▶ [DESCRIPTION OF THE TASK]
Recast every line of the records below as a numbered list, leaving out any blank lines.

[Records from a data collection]
◇ ◇ ◇ ◇
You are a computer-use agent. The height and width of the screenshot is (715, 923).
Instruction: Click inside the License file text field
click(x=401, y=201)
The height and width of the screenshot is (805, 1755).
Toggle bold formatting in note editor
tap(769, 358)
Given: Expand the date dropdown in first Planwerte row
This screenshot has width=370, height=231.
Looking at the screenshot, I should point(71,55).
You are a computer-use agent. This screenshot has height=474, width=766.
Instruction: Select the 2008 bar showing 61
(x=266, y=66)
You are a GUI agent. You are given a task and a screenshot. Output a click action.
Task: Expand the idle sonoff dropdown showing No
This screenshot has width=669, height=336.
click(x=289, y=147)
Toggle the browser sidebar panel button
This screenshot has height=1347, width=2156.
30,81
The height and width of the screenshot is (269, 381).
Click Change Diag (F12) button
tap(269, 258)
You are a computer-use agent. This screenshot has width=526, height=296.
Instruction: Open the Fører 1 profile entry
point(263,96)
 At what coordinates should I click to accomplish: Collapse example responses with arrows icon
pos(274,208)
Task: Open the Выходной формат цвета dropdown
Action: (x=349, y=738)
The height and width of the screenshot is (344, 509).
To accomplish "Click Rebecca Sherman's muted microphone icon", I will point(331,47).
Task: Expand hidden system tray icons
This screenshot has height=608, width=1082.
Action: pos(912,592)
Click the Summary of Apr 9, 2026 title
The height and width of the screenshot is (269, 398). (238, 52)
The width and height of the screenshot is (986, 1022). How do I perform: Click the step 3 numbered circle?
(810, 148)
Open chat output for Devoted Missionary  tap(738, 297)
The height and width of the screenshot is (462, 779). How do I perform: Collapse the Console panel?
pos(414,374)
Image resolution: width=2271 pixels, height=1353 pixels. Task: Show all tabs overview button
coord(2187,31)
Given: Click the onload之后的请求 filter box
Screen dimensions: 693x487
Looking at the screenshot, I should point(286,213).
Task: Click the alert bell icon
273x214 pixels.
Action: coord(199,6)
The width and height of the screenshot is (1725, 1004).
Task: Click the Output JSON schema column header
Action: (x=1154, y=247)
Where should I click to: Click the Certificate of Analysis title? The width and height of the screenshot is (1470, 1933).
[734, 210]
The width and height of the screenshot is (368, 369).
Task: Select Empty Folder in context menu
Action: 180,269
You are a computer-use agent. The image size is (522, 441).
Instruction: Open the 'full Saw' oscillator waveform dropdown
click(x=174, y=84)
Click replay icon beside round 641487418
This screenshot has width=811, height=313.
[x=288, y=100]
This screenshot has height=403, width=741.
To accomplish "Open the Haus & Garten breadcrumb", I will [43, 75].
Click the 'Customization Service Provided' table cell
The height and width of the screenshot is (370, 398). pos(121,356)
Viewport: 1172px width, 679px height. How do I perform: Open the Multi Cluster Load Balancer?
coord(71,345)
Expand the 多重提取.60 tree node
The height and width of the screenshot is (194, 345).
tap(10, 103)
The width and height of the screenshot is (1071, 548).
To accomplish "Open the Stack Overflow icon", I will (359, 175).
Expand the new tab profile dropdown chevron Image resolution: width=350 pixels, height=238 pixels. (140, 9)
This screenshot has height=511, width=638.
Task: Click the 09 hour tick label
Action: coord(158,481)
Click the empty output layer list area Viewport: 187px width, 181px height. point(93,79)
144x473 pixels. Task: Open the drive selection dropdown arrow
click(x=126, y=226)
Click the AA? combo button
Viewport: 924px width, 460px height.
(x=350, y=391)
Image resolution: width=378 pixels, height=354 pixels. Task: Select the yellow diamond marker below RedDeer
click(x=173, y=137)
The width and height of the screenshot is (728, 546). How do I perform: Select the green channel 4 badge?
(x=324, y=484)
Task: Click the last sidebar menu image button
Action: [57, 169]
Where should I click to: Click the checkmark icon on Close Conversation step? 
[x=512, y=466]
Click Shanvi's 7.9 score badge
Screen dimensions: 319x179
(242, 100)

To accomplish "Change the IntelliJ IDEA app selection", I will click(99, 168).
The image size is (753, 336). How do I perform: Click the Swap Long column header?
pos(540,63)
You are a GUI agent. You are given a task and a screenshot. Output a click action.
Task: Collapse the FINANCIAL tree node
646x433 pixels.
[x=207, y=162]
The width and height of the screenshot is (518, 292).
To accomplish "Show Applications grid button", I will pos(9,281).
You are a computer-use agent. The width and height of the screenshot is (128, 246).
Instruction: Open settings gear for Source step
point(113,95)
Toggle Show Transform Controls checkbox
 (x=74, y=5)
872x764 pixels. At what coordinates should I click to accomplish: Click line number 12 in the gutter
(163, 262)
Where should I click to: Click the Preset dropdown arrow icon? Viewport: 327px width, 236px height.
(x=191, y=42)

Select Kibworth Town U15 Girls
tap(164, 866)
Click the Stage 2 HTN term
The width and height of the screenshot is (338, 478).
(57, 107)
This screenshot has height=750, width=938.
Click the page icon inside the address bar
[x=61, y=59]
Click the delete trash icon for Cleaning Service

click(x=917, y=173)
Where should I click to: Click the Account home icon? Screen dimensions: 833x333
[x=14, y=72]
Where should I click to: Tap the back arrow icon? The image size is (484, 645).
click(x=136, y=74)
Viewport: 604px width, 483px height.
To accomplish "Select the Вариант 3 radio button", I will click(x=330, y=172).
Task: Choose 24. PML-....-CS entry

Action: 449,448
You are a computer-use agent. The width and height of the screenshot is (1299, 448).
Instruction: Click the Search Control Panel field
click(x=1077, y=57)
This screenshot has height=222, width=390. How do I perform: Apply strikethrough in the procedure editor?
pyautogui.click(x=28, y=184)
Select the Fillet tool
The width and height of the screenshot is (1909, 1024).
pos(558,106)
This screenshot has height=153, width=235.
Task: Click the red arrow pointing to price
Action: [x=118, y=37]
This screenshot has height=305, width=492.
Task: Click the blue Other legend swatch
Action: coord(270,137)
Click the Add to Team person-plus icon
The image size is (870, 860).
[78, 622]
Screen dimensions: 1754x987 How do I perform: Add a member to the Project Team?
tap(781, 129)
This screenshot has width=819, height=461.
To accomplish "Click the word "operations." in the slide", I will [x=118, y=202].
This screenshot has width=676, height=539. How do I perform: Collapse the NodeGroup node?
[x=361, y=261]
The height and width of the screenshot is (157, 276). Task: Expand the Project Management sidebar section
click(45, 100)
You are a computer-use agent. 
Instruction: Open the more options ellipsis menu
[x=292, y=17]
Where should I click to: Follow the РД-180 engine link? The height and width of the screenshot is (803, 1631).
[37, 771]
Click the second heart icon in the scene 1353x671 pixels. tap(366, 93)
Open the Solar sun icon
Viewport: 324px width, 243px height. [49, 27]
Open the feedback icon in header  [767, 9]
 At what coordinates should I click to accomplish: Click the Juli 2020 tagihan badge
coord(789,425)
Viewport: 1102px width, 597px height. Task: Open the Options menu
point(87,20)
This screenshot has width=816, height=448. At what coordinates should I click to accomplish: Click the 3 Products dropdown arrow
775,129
◇ ◇ ◇ ◇
▶ [FINISHED EXERCISE]
1. You are a computer-use agent. The height and width of the screenshot is (715, 923).
2. Instruction: Click inside the License file text field
3. click(x=401, y=201)
4. The height and width of the screenshot is (805, 1755).
5. Toggle bold formatting in note editor
6. tap(769, 358)
7. Given: Expand the date dropdown in first Planwerte row
8. This screenshot has width=370, height=231.
9. Looking at the screenshot, I should point(71,55).
10. You are a computer-use agent. This screenshot has height=474, width=766.
11. Instruction: Select the 2008 bar showing 61
12. (x=266, y=66)
13. You are a GUI agent. You are given a task and a screenshot. Output a click action.
14. Task: Expand the idle sonoff dropdown showing No
15. This screenshot has width=669, height=336.
16. click(x=289, y=147)
17. Toggle the browser sidebar panel button
18. This screenshot has height=1347, width=2156.
19. 30,81
20. The height and width of the screenshot is (269, 381).
21. Click Change Diag (F12) button
22. tap(269, 258)
23. You are a computer-use agent. This screenshot has width=526, height=296.
24. Instruction: Open the Fører 1 profile entry
25. point(263,96)
26.  At what coordinates should I click to accomplish: Collapse example responses with arrows icon
27. pos(274,208)
28. Task: Open the Выходной формат цвета dropdown
29. Action: (x=349, y=738)
30. The height and width of the screenshot is (344, 509).
31. To accomplish "Click Rebecca Sherman's muted microphone icon", I will point(331,47).
32. Task: Expand hidden system tray icons
33. This screenshot has height=608, width=1082.
34. Action: pos(912,592)
35. Click the Summary of Apr 9, 2026 title
36. The height and width of the screenshot is (269, 398). (238, 52)
37. The width and height of the screenshot is (986, 1022). How do I perform: Click the step 3 numbered circle?
38. (810, 148)
39. Open chat output for Devoted Missionary  tap(738, 297)
40. The height and width of the screenshot is (462, 779). How do I perform: Collapse the Console panel?
41. pos(414,374)
42. Image resolution: width=2271 pixels, height=1353 pixels. Task: Show all tabs overview button
43. coord(2187,31)
44. Given: Click the onload之后的请求 filter box
45. Screen dimensions: 693x487
46. Looking at the screenshot, I should point(286,213).
47. Task: Click the alert bell icon
48. 273x214 pixels.
49. Action: coord(199,6)
50. The width and height of the screenshot is (1725, 1004).
51. Task: Click the Output JSON schema column header
52. Action: (x=1154, y=247)
53. Where should I click to: Click the Certificate of Analysis title? The width and height of the screenshot is (1470, 1933).
54. [734, 210]
55. The width and height of the screenshot is (368, 369).
56. Task: Select Empty Folder in context menu
57. Action: 180,269
58. You are a computer-use agent. The image size is (522, 441).
59. Instruction: Open the 'full Saw' oscillator waveform dropdown
60. click(x=174, y=84)
61. Click replay icon beside round 641487418
62. This screenshot has width=811, height=313.
63. [x=288, y=100]
64. This screenshot has height=403, width=741.
65. To accomplish "Open the Haus & Garten breadcrumb", I will [43, 75].
66. Click the 'Customization Service Provided' table cell
67. The height and width of the screenshot is (370, 398). pos(121,356)
68. Viewport: 1172px width, 679px height. How do I perform: Open the Multi Cluster Load Balancer?
69. coord(71,345)
70. Expand the 多重提取.60 tree node
71. The height and width of the screenshot is (194, 345).
72. tap(10, 103)
73. The width and height of the screenshot is (1071, 548).
74. To accomplish "Open the Stack Overflow icon", I will (359, 175).
75. Expand the new tab profile dropdown chevron Image resolution: width=350 pixels, height=238 pixels. (140, 9)
76. This screenshot has height=511, width=638.
77. Task: Click the 09 hour tick label
78. Action: coord(158,481)
79. Click the empty output layer list area Viewport: 187px width, 181px height. point(93,79)
80. 144x473 pixels. Task: Open the drive selection dropdown arrow
81. click(x=126, y=226)
82. Click the AA? combo button
83. Viewport: 924px width, 460px height.
84. (x=350, y=391)
85. Image resolution: width=378 pixels, height=354 pixels. Task: Select the yellow diamond marker below RedDeer
86. click(x=173, y=137)
87. The width and height of the screenshot is (728, 546). How do I perform: Select the green channel 4 badge?
88. (x=324, y=484)
89. Task: Click the last sidebar menu image button
90. Action: [57, 169]
91. Where should I click to: Click the checkmark icon on Close Conversation step? 
92. [x=512, y=466]
93. Click Shanvi's 7.9 score badge
94. Screen dimensions: 319x179
95. (242, 100)
96. To accomplish "Change the IntelliJ IDEA app selection", I will click(99, 168).
97. The image size is (753, 336). How do I perform: Click the Swap Long column header?
98. pos(540,63)
99. You are a GUI agent. You are given a task and a screenshot. Output a click action.
100. Task: Collapse the FINANCIAL tree node
101. 646x433 pixels.
102. [x=207, y=162]
103. The width and height of the screenshot is (518, 292).
104. To accomplish "Show Applications grid button", I will pos(9,281).
105. You are a computer-use agent. The width and height of the screenshot is (128, 246).
106. Instruction: Open settings gear for Source step
107. point(113,95)
108. Toggle Show Transform Controls checkbox
109.  (x=74, y=5)
110. 872x764 pixels. At what coordinates should I click to accomplish: Click line number 12 in the gutter
111. (163, 262)
112. Where should I click to: Click the Preset dropdown arrow icon? Viewport: 327px width, 236px height.
113. (x=191, y=42)
114. Select Kibworth Town U15 Girls
115. tap(164, 866)
116. Click the Stage 2 HTN term
117. The width and height of the screenshot is (338, 478).
118. (57, 107)
119. This screenshot has height=750, width=938.
120. Click the page icon inside the address bar
121. [x=61, y=59]
122. Click the delete trash icon for Cleaning Service
123. click(x=917, y=173)
124. Where should I click to: Click the Account home icon? Screen dimensions: 833x333
125. [x=14, y=72]
126. Where should I click to: Tap the back arrow icon? The image size is (484, 645).
127. click(x=136, y=74)
128. Viewport: 604px width, 483px height.
129. To accomplish "Select the Вариант 3 radio button", I will click(x=330, y=172).
130. Task: Choose 24. PML-....-CS entry
131. Action: 449,448
132. You are a computer-use agent. The width and height of the screenshot is (1299, 448).
133. Instruction: Click the Search Control Panel field
134. click(x=1077, y=57)
135. This screenshot has height=222, width=390. How do I perform: Apply strikethrough in the procedure editor?
136. pyautogui.click(x=28, y=184)
137. Select the Fillet tool
138. The width and height of the screenshot is (1909, 1024).
139. pos(558,106)
140. This screenshot has height=153, width=235.
141. Task: Click the red arrow pointing to price
142. Action: [x=118, y=37]
143. This screenshot has height=305, width=492.
144. Task: Click the blue Other legend swatch
145. Action: coord(270,137)
146. Click the Add to Team person-plus icon
147. The image size is (870, 860).
148. [78, 622]
149. Screen dimensions: 1754x987 How do I perform: Add a member to the Project Team?
150. tap(781, 129)
151. This screenshot has width=819, height=461.
152. To accomplish "Click the word "operations." in the slide", I will [x=118, y=202].
153. This screenshot has width=676, height=539. How do I perform: Collapse the NodeGroup node?
154. [x=361, y=261]
155. The height and width of the screenshot is (157, 276). Task: Expand the Project Management sidebar section
156. click(45, 100)
157. You are a computer-use agent. 
158. Instruction: Open the more options ellipsis menu
159. [x=292, y=17]
160. Where should I click to: Follow the РД-180 engine link? The height and width of the screenshot is (803, 1631).
161. [37, 771]
162. Click the second heart icon in the scene 1353x671 pixels. tap(366, 93)
163. Open the Solar sun icon
164. Viewport: 324px width, 243px height. [49, 27]
165. Open the feedback icon in header  [767, 9]
166.  At what coordinates should I click to accomplish: Click the Juli 2020 tagihan badge
167. coord(789,425)
168. Viewport: 1102px width, 597px height. Task: Open the Options menu
169. point(87,20)
170. This screenshot has width=816, height=448. At what coordinates should I click to accomplish: Click the 3 Products dropdown arrow
171. 775,129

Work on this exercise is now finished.